====== Records for this exercise

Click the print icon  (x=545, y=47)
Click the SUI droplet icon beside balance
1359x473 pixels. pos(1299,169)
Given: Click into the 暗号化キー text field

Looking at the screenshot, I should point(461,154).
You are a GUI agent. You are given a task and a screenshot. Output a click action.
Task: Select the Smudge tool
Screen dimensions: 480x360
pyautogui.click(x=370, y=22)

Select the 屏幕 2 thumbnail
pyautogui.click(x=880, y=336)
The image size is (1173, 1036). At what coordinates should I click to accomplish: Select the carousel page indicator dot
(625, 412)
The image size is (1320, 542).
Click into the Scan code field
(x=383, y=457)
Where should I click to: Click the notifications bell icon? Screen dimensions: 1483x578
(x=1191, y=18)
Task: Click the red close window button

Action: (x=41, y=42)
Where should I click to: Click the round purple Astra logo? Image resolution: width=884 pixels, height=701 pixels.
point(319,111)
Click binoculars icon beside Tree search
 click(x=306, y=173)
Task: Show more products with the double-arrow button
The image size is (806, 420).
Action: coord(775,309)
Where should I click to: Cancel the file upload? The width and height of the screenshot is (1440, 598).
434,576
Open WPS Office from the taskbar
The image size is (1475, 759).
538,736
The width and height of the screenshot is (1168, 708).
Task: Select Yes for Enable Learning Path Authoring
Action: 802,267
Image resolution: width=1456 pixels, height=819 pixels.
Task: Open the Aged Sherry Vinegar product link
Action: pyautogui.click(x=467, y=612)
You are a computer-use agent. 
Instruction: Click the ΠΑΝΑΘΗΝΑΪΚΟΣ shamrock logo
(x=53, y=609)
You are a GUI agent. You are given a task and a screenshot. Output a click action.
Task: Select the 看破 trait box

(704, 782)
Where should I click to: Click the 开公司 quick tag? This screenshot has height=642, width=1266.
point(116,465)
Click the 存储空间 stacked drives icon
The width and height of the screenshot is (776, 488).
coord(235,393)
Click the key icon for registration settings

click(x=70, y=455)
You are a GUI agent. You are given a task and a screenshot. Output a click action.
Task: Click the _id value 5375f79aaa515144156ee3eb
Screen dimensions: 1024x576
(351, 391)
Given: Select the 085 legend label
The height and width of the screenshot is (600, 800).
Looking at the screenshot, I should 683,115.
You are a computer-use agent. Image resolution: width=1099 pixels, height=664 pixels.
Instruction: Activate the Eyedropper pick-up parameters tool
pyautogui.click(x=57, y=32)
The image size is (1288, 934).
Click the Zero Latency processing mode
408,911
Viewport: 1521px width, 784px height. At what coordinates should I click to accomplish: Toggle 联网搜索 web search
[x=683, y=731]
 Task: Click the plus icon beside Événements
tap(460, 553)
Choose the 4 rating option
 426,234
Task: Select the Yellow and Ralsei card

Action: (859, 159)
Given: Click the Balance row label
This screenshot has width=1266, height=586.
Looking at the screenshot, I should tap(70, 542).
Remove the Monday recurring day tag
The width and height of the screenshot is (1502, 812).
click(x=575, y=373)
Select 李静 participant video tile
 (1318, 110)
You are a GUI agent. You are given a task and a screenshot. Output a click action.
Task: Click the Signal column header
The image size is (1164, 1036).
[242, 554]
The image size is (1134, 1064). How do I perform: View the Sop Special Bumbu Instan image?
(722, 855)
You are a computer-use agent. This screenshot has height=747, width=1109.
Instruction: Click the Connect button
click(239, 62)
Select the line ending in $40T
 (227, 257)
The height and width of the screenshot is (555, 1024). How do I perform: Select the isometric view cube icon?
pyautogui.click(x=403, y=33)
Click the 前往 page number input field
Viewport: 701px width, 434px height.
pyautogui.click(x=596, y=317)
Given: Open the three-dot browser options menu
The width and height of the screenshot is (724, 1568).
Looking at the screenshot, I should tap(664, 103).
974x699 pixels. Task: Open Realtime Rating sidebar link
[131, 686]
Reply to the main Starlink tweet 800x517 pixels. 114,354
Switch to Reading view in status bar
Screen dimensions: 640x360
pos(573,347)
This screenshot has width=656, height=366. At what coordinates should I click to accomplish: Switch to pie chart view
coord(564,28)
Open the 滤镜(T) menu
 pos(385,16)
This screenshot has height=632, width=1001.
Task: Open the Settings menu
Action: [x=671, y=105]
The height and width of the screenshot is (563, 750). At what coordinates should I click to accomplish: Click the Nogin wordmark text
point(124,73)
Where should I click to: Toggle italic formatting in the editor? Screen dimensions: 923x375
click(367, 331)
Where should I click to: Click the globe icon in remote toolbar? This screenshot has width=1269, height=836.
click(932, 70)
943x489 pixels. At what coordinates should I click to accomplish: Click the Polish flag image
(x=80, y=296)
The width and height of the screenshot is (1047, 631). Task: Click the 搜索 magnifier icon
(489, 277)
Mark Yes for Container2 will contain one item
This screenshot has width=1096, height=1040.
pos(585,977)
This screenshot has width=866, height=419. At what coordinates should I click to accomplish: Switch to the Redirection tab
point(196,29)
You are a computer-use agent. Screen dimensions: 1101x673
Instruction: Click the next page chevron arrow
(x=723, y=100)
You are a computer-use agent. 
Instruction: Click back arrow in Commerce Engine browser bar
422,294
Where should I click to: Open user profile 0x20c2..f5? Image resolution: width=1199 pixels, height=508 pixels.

============

Begin at the line that has "The width and height of the screenshot is (776, 488)." in the entries above; stop after the line that has "Task: Click the _id". Transcribe exactly those lines and no others.

The width and height of the screenshot is (776, 488).
coord(235,393)
Click the key icon for registration settings

click(x=70, y=455)
You are a GUI agent. You are given a task and a screenshot. Output a click action.
Task: Click the _id value 5375f79aaa515144156ee3eb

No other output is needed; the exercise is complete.